> _Assignment_:
Leave the pictures aside. Retype exactly the lines from the top of the data below through the one holding "Колодки (445, 630)".

** Opening Excerpted data block **

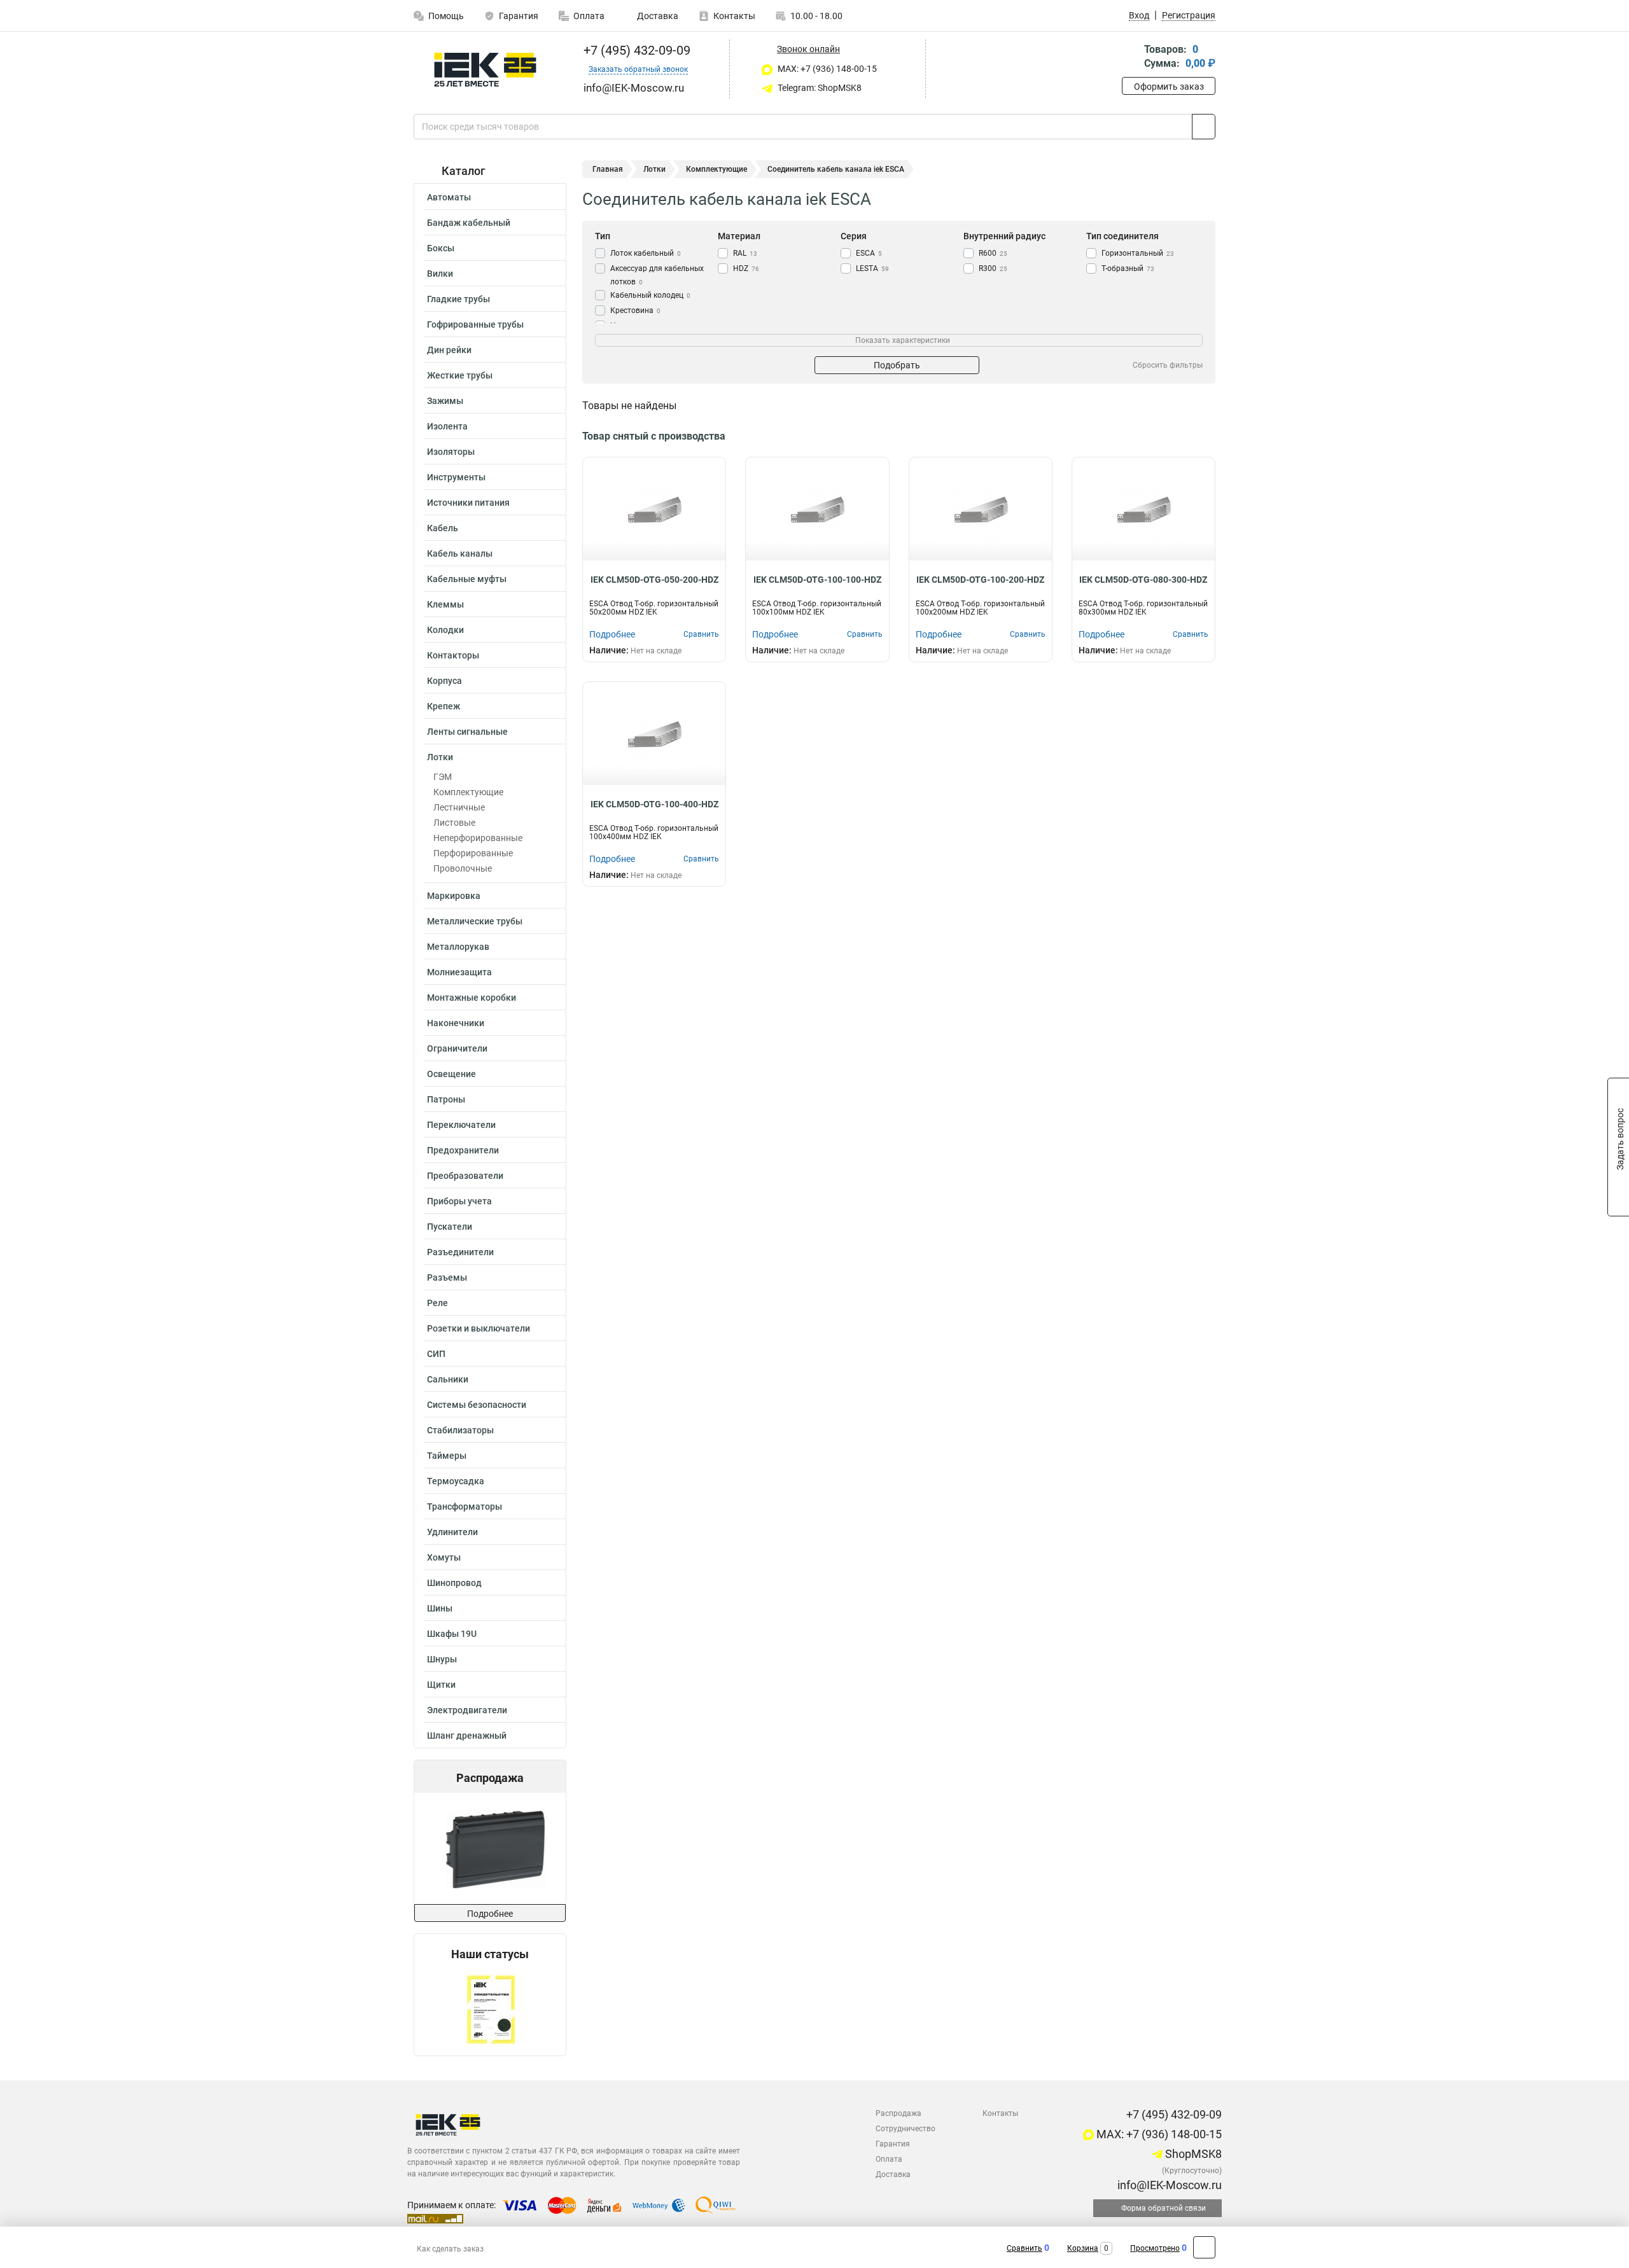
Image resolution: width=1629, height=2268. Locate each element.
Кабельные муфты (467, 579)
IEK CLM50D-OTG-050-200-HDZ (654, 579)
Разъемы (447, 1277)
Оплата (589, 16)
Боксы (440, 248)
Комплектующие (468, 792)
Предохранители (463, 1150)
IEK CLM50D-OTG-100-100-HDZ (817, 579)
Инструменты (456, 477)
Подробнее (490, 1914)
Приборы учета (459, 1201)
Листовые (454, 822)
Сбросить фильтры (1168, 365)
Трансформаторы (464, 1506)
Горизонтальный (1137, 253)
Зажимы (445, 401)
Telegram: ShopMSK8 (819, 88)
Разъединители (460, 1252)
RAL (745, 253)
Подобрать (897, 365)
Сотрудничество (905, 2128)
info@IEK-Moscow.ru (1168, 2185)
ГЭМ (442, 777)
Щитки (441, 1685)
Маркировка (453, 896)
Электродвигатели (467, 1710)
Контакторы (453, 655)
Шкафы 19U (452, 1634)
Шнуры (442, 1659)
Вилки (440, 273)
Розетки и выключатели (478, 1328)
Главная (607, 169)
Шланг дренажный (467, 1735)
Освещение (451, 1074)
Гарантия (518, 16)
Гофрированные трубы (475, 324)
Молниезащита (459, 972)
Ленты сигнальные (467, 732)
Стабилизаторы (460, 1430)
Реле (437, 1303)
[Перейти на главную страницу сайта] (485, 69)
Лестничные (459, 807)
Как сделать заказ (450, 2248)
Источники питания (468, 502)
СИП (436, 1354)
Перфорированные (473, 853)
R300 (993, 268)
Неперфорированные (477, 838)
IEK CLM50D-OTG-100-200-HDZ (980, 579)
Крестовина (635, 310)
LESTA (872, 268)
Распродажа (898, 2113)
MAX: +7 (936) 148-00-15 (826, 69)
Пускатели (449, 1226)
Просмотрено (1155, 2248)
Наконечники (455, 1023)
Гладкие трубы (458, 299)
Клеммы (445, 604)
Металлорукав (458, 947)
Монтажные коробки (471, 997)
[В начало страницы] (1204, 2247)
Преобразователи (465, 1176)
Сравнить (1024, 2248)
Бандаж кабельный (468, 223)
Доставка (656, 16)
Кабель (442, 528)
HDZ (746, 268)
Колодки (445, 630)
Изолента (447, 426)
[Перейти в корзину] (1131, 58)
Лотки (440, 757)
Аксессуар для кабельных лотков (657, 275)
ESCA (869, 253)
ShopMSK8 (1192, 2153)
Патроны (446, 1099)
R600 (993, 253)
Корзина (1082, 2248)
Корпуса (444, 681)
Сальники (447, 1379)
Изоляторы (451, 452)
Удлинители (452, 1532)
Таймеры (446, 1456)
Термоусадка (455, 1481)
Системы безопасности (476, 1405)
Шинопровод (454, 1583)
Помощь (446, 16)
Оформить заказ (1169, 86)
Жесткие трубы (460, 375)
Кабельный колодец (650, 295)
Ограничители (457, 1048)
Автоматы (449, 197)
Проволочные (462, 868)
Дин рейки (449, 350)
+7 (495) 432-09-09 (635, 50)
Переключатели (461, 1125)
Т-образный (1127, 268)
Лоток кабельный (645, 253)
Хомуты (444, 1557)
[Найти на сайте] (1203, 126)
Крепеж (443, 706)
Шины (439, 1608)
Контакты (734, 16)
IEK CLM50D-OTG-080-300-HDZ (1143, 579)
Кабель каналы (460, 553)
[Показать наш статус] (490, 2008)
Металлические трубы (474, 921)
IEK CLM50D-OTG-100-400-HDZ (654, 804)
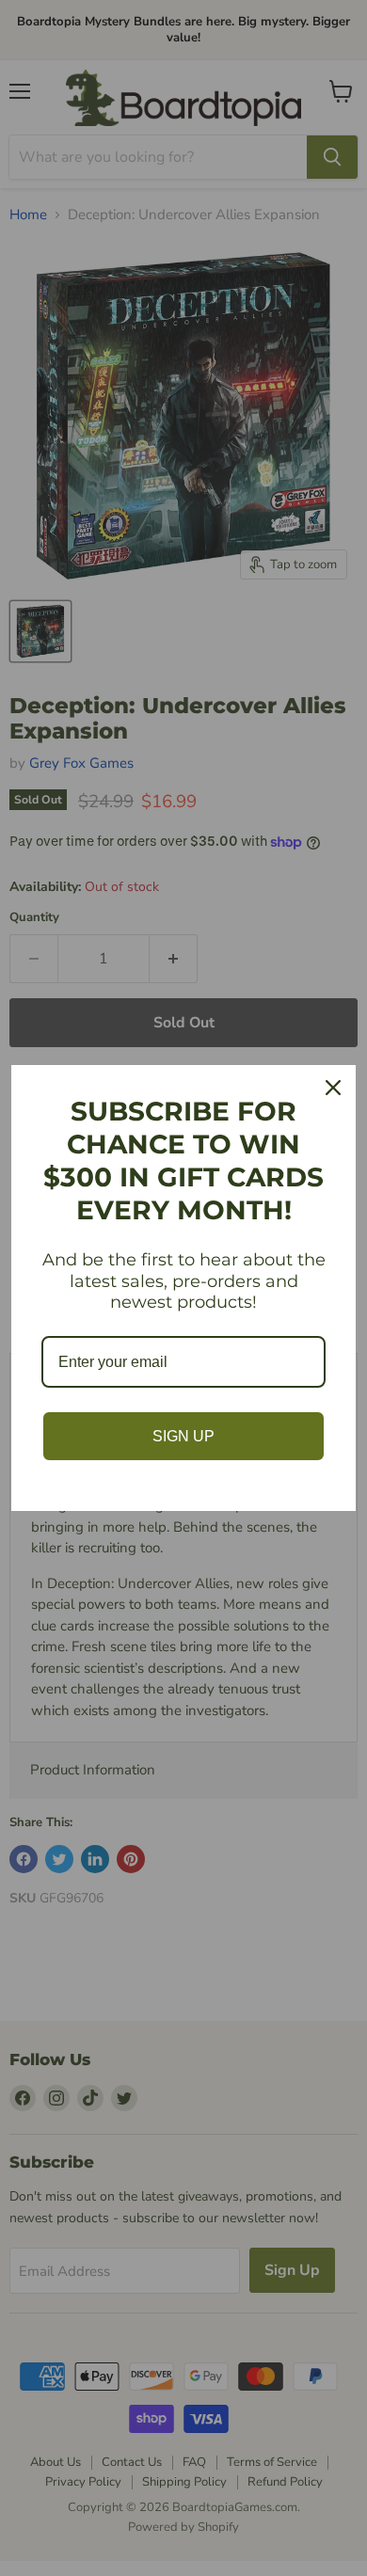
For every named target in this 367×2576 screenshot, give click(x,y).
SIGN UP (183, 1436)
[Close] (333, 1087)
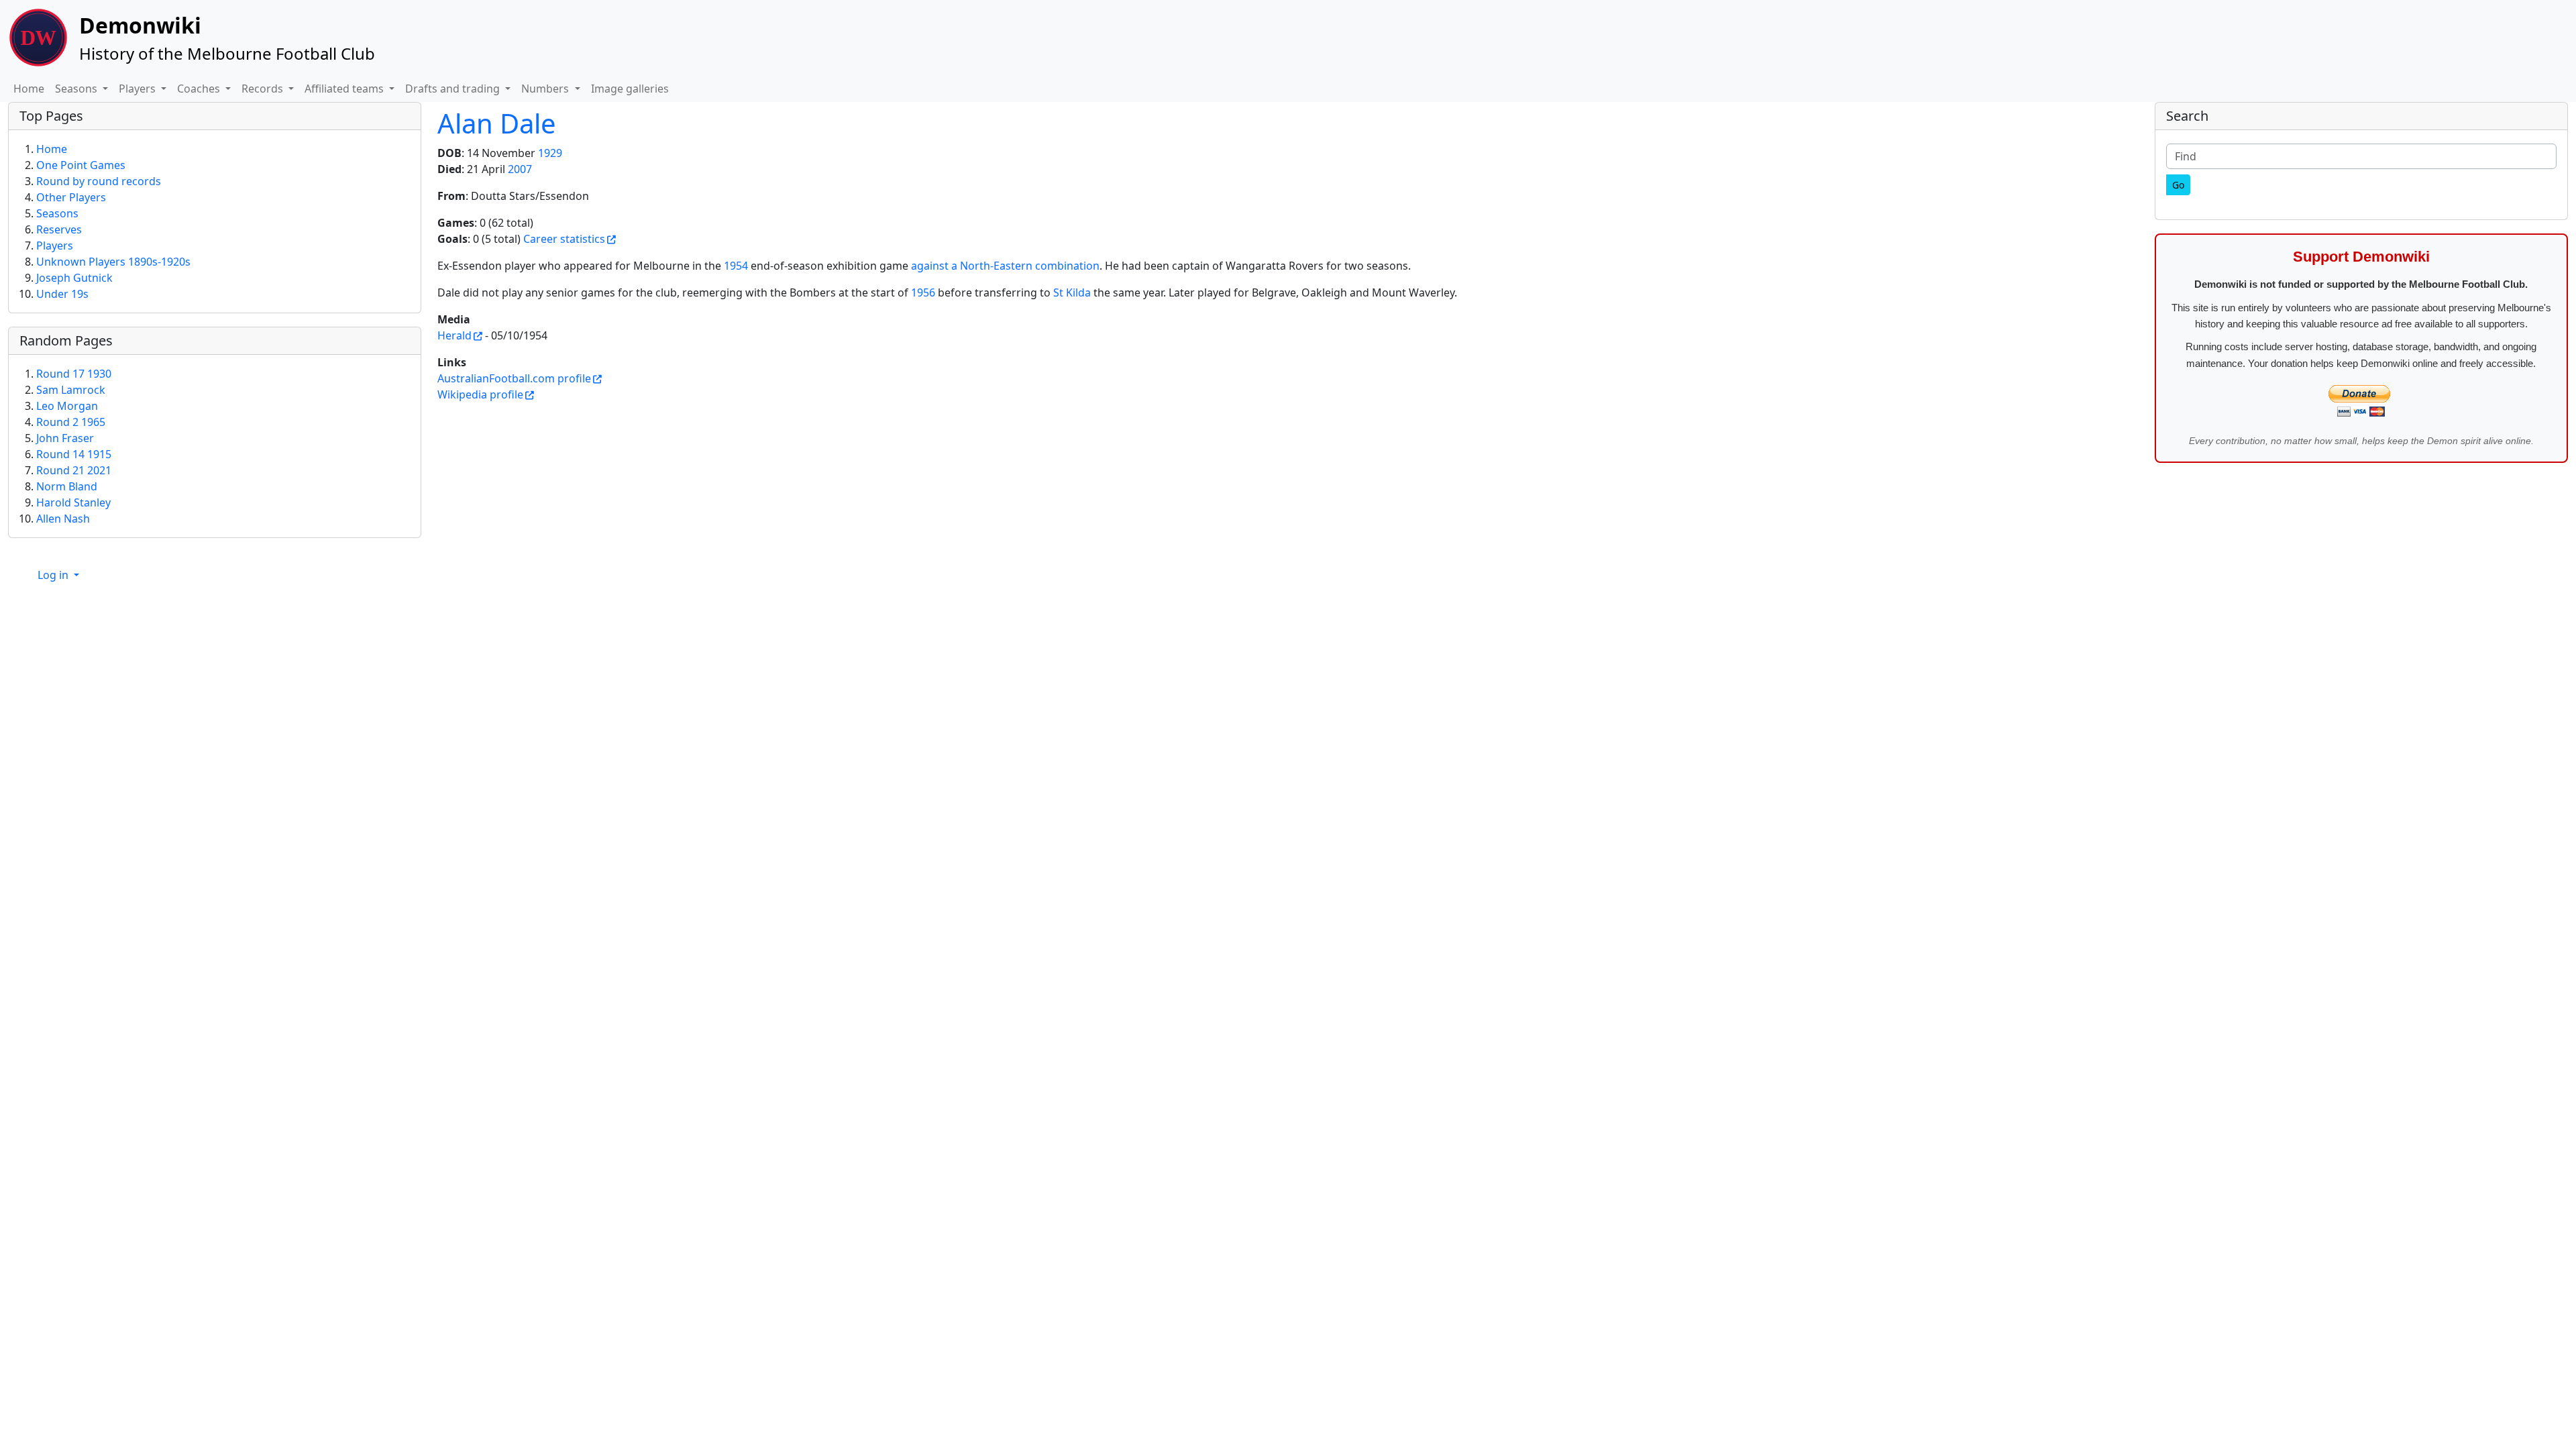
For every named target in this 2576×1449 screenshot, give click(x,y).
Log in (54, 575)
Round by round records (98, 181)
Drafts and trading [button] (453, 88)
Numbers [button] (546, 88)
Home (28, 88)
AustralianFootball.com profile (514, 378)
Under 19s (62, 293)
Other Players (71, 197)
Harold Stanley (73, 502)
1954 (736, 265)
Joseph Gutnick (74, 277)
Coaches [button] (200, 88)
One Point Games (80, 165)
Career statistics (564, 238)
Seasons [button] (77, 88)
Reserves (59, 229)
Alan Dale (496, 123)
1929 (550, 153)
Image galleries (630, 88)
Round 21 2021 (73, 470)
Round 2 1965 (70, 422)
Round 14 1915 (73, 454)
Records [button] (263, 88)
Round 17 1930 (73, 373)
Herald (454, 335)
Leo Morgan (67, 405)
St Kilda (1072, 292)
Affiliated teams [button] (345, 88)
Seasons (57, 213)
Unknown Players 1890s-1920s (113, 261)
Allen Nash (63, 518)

** Closing Excerpted data block **

> _Output_:
Image resolution: width=1629, height=2268. Locate each element.
Кабельные муфты (467, 579)
IEK CLM50D-OTG-050-200-HDZ (654, 579)
Разъемы (447, 1277)
Оплата (589, 16)
Боксы (440, 248)
Комплектующие (468, 792)
Предохранители (463, 1150)
IEK CLM50D-OTG-100-100-HDZ (817, 579)
Инструменты (456, 477)
Подробнее (490, 1914)
Приборы учета (459, 1201)
Листовые (454, 822)
Сбросить фильтры (1168, 365)
Трансформаторы (464, 1506)
Горизонтальный (1137, 253)
Зажимы (445, 401)
Telegram: ShopMSK8 (819, 88)
Разъединители (460, 1252)
RAL (745, 253)
Подобрать (897, 365)
Сотрудничество (905, 2128)
info@IEK-Moscow.ru (1168, 2185)
ГЭМ (442, 777)
Щитки (441, 1685)
Маркировка (453, 896)
Электродвигатели (467, 1710)
Контакторы (453, 655)
Шкафы 19U (452, 1634)
Шнуры (442, 1659)
Вилки (440, 273)
Розетки и выключатели (478, 1328)
Главная (607, 169)
Шланг дренажный (467, 1735)
Освещение (451, 1074)
Гарантия (518, 16)
Гофрированные трубы (475, 324)
Молниезащита (459, 972)
Ленты сигнальные (467, 732)
Стабилизаторы (460, 1430)
Реле (437, 1303)
[Перейти на главную страницу сайта] (485, 69)
Лестничные (459, 807)
Как сделать заказ (450, 2248)
Источники питания (468, 502)
СИП (436, 1354)
Перфорированные (473, 853)
R300 (993, 268)
Неперфорированные (477, 838)
IEK CLM50D-OTG-100-200-HDZ (980, 579)
Крестовина (635, 310)
LESTA (872, 268)
Распродажа (898, 2113)
MAX: +7 (936) 148-00-15 (826, 69)
Пускатели (449, 1226)
Просмотрено (1155, 2248)
Наконечники (455, 1023)
Гладкие трубы (458, 299)
Клеммы (445, 604)
Металлорукав (458, 947)
Монтажные коробки (471, 997)
[В начало страницы] (1204, 2247)
Преобразователи (465, 1176)
Сравнить (1024, 2248)
Бандаж кабельный (468, 223)
Доставка (656, 16)
Кабель (442, 528)
HDZ (746, 268)
Колодки (445, 630)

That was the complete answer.